O acontecimento de Deus nos acontecimentos dos homens. A atmosfera é sempre alimentada por uma surpreendente Theosfera.

Sábado, 10 de Setembro de 2011

A simplicidade não é tida em grande conta. Achamos que a pessoa simples é ingénua, inferior. Só que ser simples é ser autêntico, transparente. É não ter medo de si mesmo.

 

Hoje, temos medo de tudo e de todos, a começar por nós. Daí que as palavras escondam o que somos, do mesmo modo que as roupas ocultam o que temos.

 

Nas romarias, fazemos figura do que não somos: ricos.

 

Andamos por fora a exibir uma felicidade que não sentimos e a expor uma alegria que não temos.

 

As próprias roupas que usamos nas ocasiões mais solenes pretendem mostrar uma identidade diferente.

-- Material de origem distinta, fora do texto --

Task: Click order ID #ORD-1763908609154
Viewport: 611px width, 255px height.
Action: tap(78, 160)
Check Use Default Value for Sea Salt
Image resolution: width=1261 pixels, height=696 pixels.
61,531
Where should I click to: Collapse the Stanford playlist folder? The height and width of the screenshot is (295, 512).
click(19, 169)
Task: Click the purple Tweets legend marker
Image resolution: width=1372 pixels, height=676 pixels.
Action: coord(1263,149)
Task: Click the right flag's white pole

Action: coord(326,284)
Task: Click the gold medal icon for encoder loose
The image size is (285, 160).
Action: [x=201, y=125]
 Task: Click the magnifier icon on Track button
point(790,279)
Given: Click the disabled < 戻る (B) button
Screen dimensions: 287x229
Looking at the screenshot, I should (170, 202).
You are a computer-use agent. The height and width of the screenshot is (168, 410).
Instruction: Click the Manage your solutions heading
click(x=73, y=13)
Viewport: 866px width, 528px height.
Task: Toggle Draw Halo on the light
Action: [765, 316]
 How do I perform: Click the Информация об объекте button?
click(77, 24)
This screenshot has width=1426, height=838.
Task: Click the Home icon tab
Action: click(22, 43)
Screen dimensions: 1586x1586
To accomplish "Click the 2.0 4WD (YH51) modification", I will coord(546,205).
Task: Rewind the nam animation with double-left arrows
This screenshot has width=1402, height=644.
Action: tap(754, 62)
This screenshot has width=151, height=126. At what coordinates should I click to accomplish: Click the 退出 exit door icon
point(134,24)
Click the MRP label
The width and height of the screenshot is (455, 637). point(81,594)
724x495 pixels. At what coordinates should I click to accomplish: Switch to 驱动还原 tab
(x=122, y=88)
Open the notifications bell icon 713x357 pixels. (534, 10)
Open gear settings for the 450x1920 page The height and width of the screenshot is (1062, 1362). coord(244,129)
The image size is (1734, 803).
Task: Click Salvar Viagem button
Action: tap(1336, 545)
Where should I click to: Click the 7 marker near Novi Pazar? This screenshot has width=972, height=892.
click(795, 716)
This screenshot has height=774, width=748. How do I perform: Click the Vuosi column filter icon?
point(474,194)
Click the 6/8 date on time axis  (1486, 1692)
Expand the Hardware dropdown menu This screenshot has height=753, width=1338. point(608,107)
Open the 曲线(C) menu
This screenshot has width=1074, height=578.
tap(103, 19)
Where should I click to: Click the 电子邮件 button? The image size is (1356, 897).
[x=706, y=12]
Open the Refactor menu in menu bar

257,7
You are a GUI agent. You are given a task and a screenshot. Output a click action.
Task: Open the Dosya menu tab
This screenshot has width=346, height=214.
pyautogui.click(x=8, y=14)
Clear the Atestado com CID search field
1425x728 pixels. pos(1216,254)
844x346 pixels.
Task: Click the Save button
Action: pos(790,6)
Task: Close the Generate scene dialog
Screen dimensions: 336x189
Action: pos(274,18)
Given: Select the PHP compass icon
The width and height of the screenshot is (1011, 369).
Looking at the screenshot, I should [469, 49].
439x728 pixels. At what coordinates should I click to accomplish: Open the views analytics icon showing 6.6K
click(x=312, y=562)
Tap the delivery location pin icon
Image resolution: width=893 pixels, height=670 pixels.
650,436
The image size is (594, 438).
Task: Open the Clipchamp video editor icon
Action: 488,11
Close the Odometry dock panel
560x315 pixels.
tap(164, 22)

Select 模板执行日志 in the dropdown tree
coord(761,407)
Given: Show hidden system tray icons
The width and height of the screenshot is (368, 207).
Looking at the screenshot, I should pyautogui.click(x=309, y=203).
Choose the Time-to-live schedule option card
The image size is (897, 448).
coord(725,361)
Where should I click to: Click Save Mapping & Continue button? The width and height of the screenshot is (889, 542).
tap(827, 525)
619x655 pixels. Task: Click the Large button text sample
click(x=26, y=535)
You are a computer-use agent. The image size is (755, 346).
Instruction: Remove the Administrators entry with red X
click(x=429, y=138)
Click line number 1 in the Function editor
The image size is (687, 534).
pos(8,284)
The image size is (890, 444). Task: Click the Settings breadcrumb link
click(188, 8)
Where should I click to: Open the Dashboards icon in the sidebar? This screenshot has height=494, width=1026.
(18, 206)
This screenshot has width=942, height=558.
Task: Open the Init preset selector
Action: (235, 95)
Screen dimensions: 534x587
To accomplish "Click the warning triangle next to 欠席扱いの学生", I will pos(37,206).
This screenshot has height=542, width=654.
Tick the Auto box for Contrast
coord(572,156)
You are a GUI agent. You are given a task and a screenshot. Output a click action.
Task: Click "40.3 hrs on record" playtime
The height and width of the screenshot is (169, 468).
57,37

Mas dá para ver como é tudo vaporoso, artificial.

 

Pode ser tudo muito vistoso, mas soa tudo a falso. A simplicidade é, definitivamente, o melhor adorno.

 

O trauma do fim das férias não está tanto no reencontro com o quotidiano. Está sobretudo no regresso a nós.

 

Mas só seremos felizes quando formos iguais a nós em toda a parte. Sem arrebiques nem ostentações.